Required action: Please keep pictures out of the copy, and print exactly the lines from the one containing "しろにゃん (231, 274)" through the end of the records.

Records for the exercise:
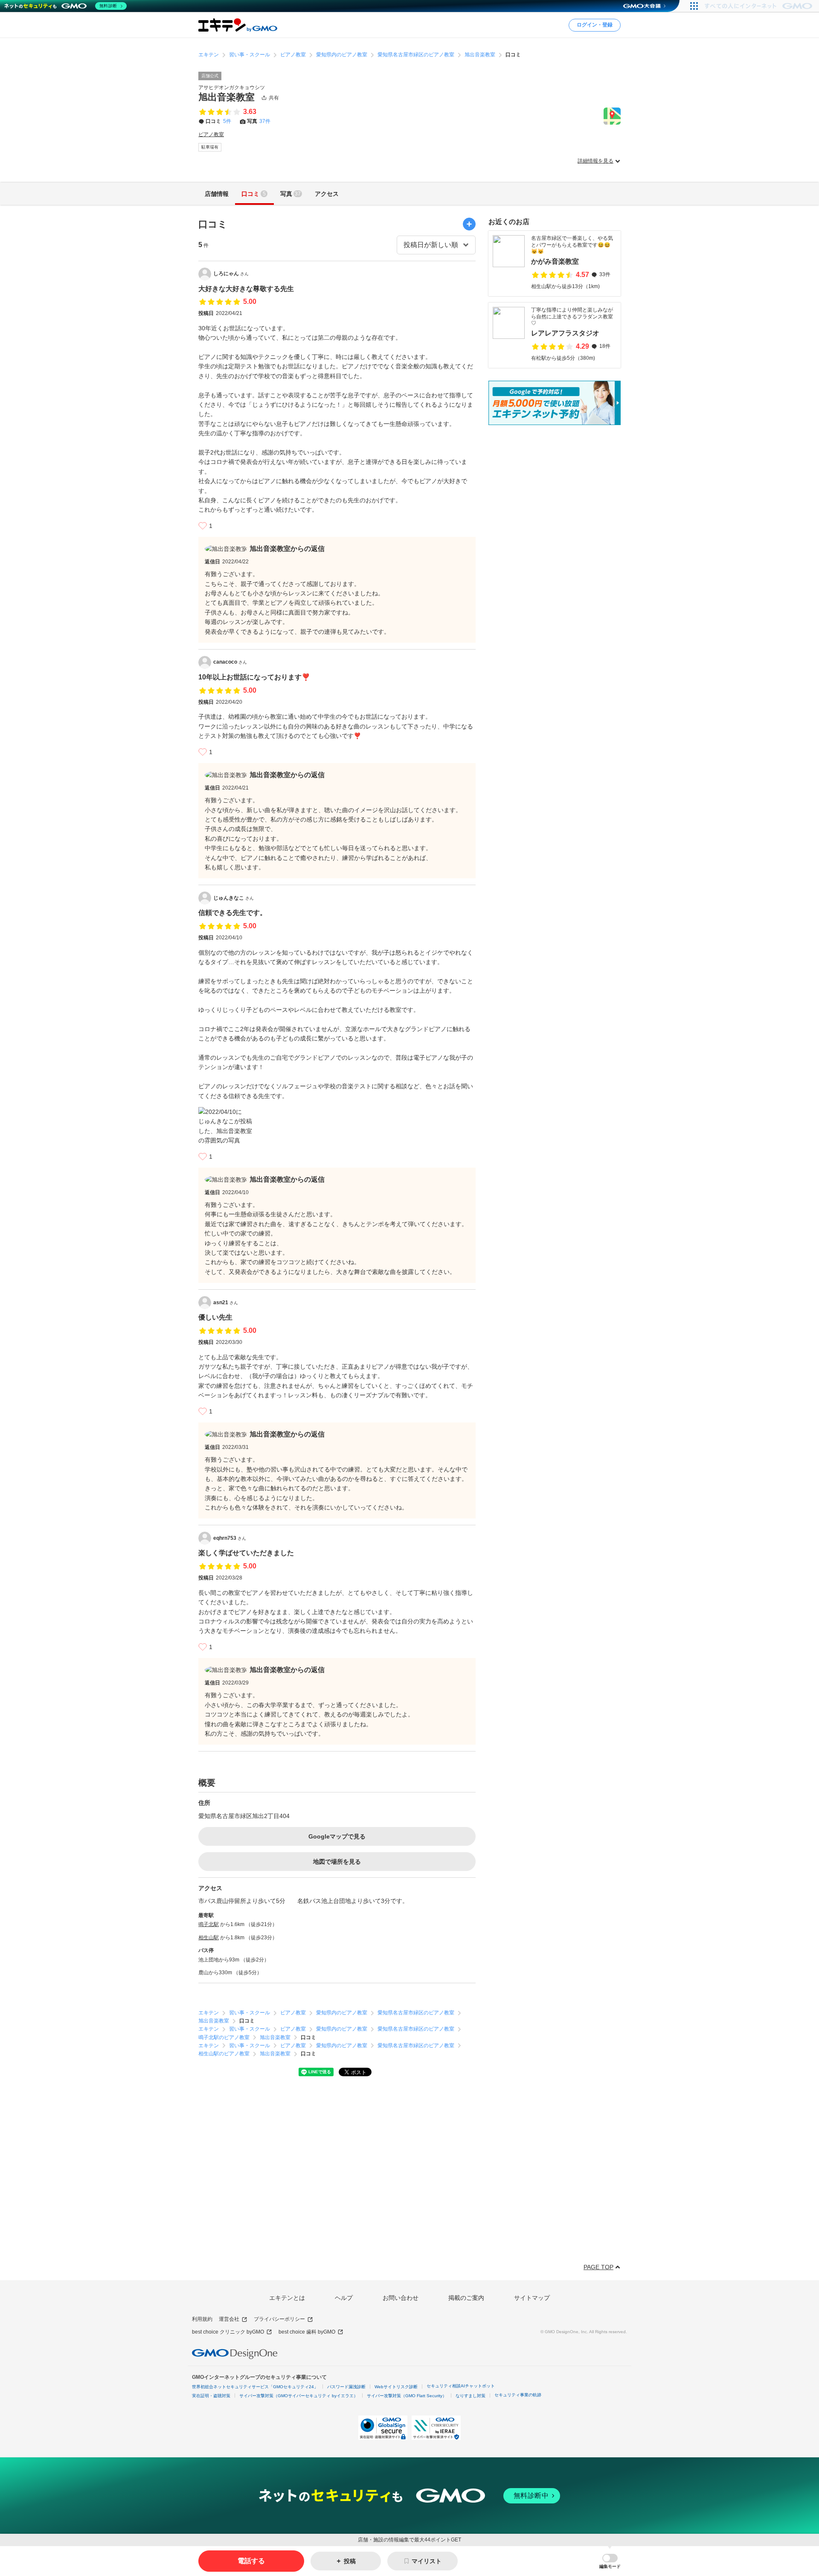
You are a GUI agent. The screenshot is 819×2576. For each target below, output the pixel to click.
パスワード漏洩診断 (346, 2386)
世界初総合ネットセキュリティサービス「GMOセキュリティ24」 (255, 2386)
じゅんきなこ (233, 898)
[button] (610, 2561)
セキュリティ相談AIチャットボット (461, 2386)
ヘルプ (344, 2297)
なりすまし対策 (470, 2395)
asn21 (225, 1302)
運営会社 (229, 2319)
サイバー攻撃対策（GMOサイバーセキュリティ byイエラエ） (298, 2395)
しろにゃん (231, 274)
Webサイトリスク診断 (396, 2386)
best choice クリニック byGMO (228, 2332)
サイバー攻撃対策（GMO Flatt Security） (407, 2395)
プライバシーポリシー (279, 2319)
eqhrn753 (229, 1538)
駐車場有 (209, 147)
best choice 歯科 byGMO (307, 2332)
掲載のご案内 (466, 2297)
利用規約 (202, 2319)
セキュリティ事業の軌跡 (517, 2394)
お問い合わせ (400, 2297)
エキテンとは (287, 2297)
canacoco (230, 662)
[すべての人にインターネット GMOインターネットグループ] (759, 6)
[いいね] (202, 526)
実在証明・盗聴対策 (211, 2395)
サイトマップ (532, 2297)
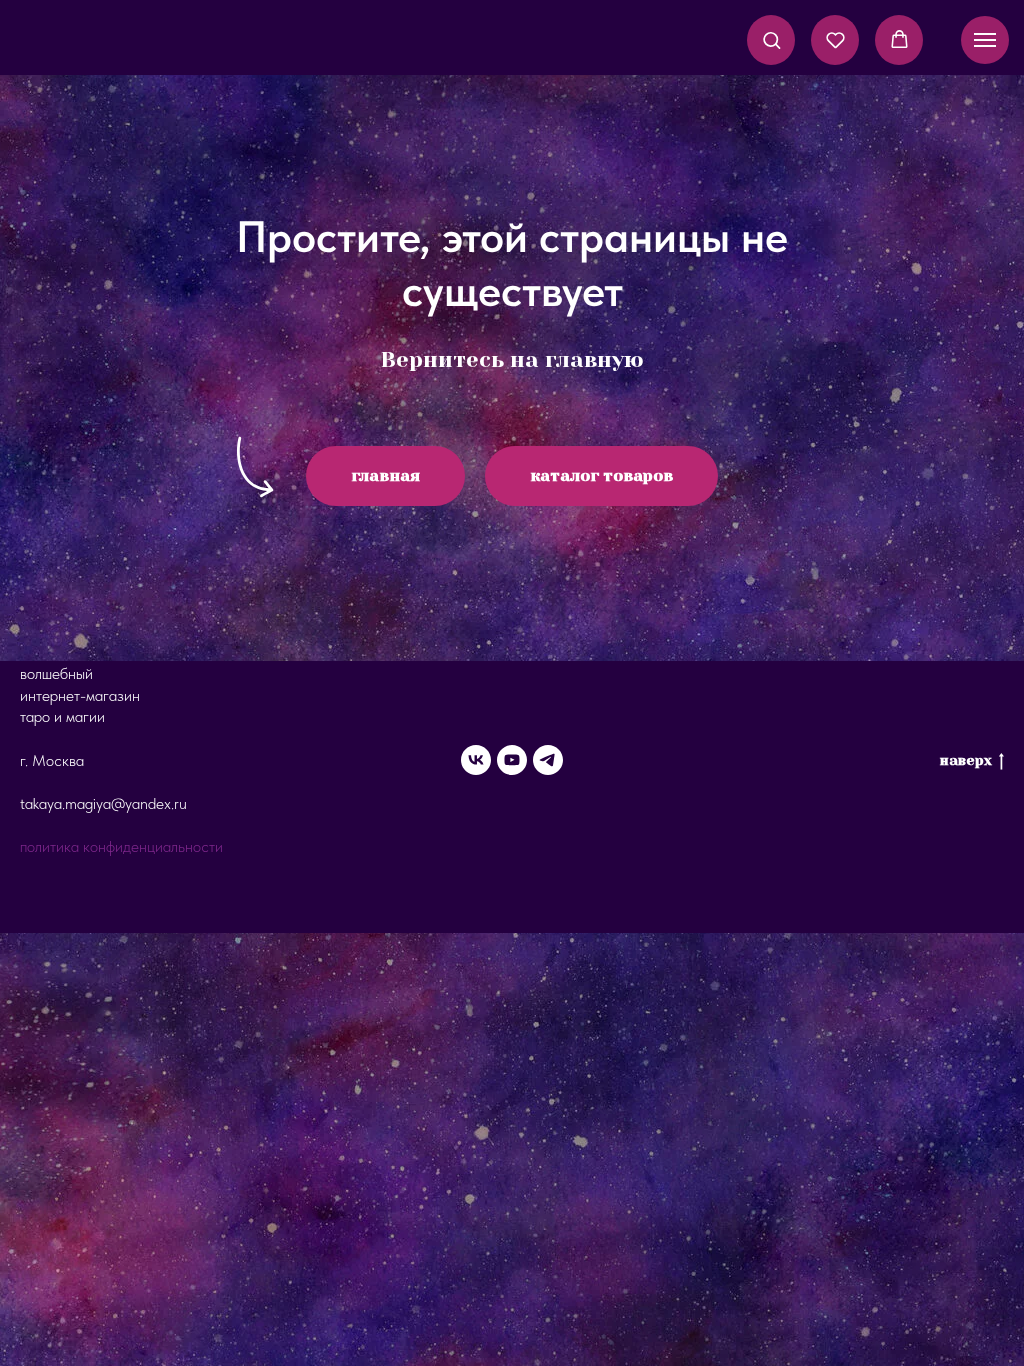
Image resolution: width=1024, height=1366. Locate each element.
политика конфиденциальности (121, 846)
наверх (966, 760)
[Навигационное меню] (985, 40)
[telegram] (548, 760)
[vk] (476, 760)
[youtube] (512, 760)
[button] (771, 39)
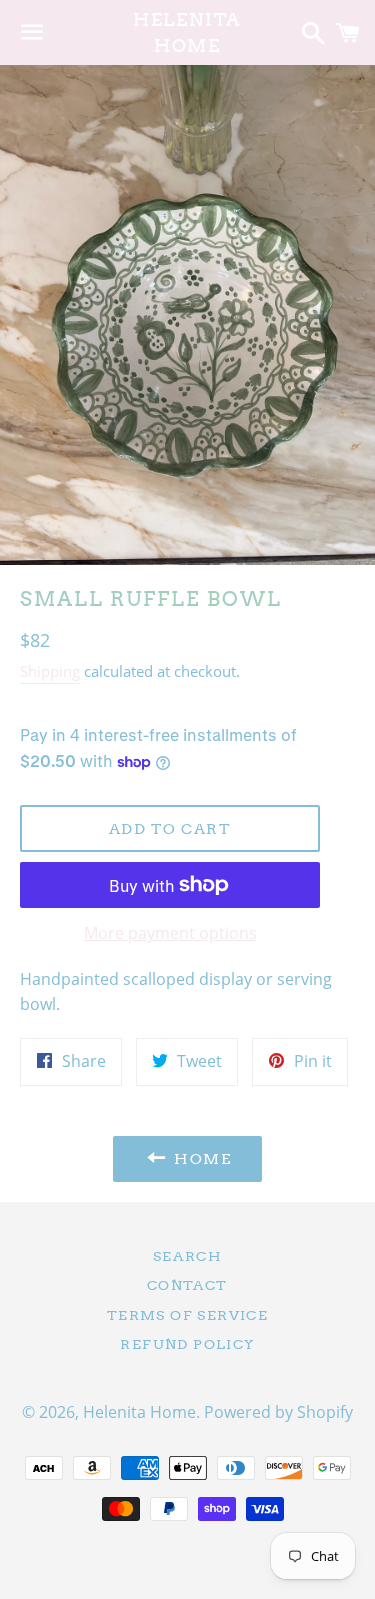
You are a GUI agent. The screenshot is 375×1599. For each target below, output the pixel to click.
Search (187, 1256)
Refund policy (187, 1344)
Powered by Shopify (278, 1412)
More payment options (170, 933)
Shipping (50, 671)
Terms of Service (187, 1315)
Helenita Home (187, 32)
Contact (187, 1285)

Solution to this problem:
しろにゃん (231, 274)
Webサイトリスク診断 (396, 2386)
best choice クリニック byGMO (228, 2332)
サイバー攻撃対策（GMO Flatt Security） (407, 2395)
プライバシーポリシー (279, 2319)
eqhrn753 (229, 1538)
駐車場有 (209, 147)
best choice 歯科 byGMO (307, 2332)
掲載のご案内 (466, 2297)
利用規約 (202, 2319)
セキュリティ事業の軌跡 (517, 2394)
お問い合わせ (400, 2297)
エキテンとは (287, 2297)
canacoco (230, 662)
[すべての人にインターネット GMOインターネットグループ] (759, 6)
[いいね] (202, 526)
実在証明・盗聴対策 (211, 2395)
サイトマップ (532, 2297)
Image resolution: width=1024, height=1366. Locate each element.
политика конфиденциальности (121, 846)
наверх (966, 760)
[Навигационное меню] (985, 40)
[telegram] (548, 760)
[vk] (476, 760)
[youtube] (512, 760)
[button] (771, 39)
You are a GUI agent. The screenshot is 375×1599. For each target below, output the pixel to click.
Search (187, 1256)
Refund policy (187, 1344)
Powered by Shopify (278, 1412)
More payment options (170, 933)
Shipping (50, 671)
Terms of Service (187, 1315)
Helenita Home (187, 32)
Contact (187, 1285)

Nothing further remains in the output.